Work to be completed - All the entries need to be duplicated exactly, with the pictures omitted.

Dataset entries
>>>
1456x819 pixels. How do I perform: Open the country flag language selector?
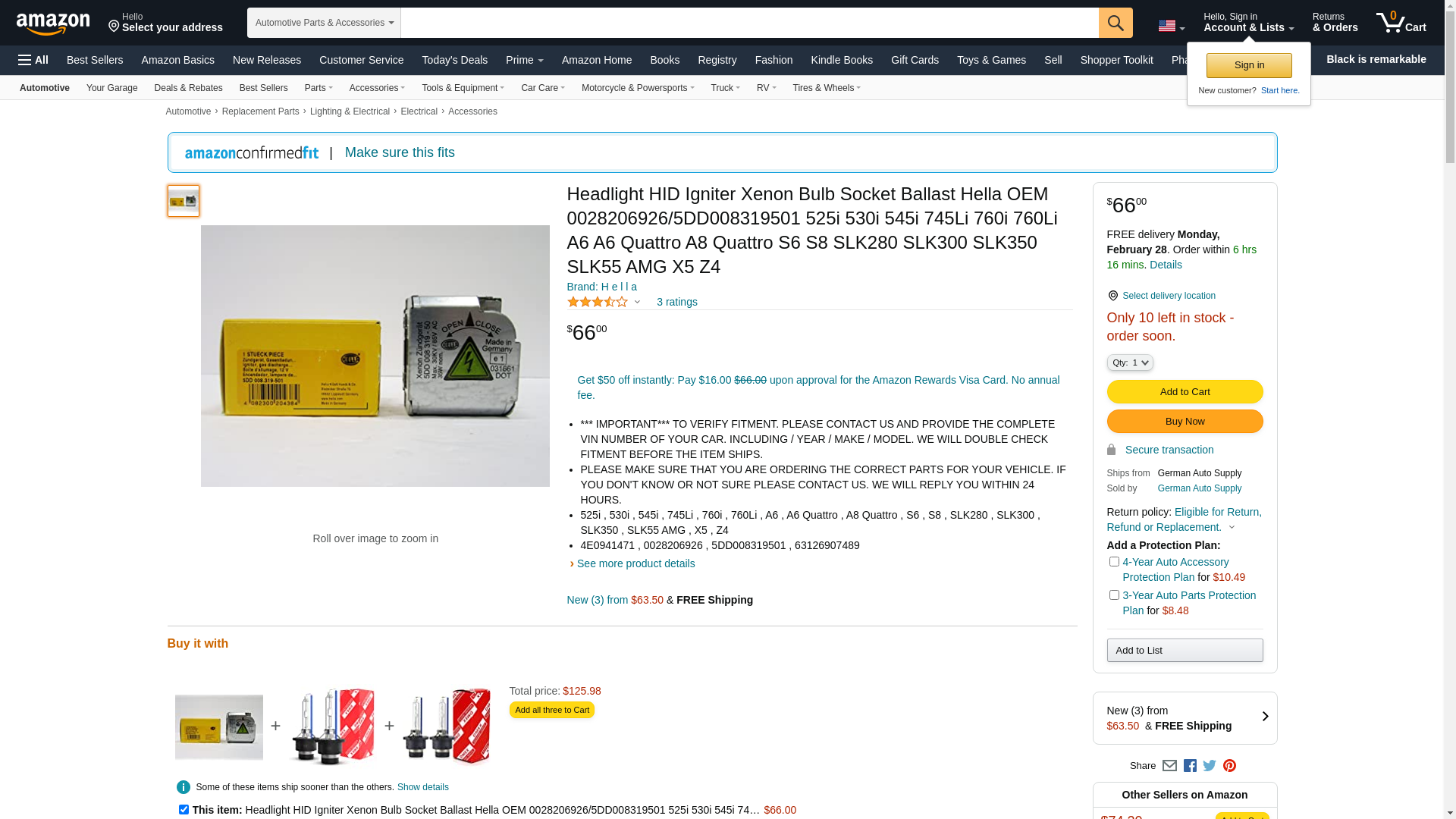pyautogui.click(x=1172, y=27)
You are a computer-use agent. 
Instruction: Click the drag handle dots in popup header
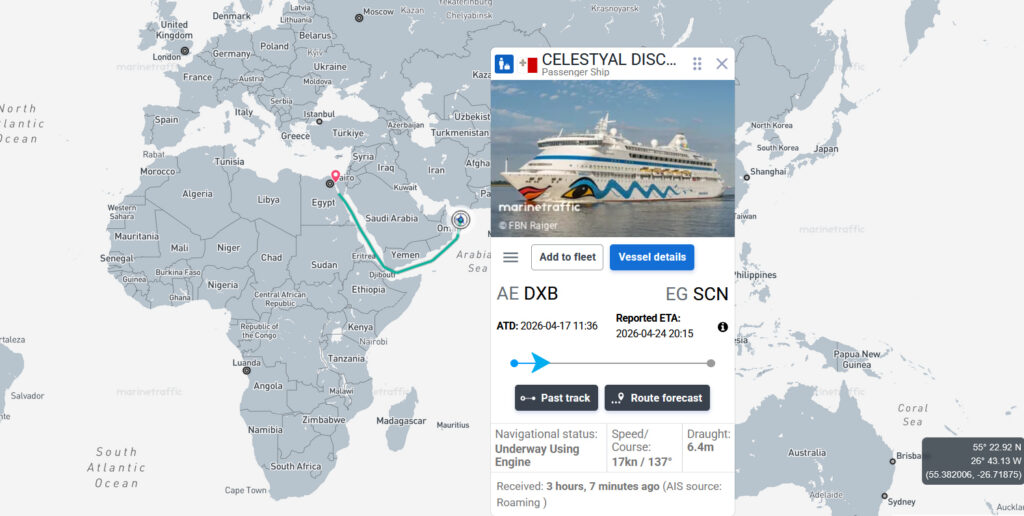[697, 63]
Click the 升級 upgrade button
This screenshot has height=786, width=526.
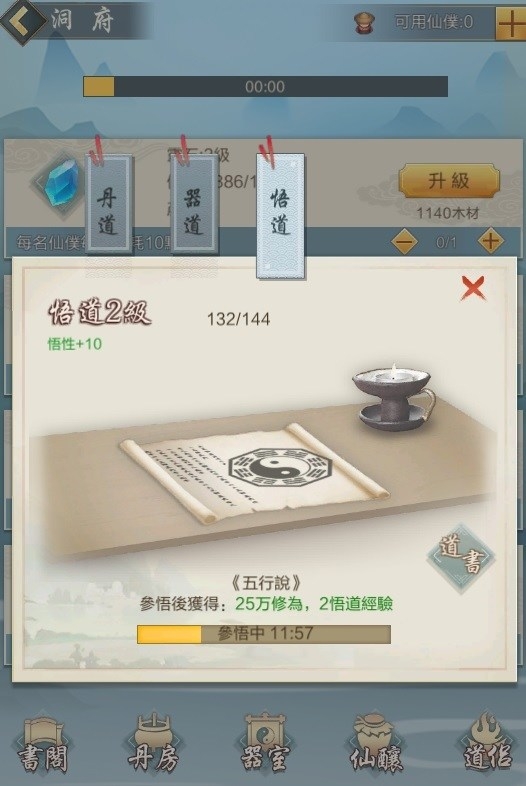[x=449, y=181]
<<<
Exercise answer -
1456x819 pixels. How do I perform: Open the country flag language selector?
pyautogui.click(x=1172, y=27)
You are a computer-use agent. 
Instruction: Click the drag handle dots in popup header
[697, 63]
Click the 升級 upgrade button
This screenshot has height=786, width=526.
[x=449, y=181]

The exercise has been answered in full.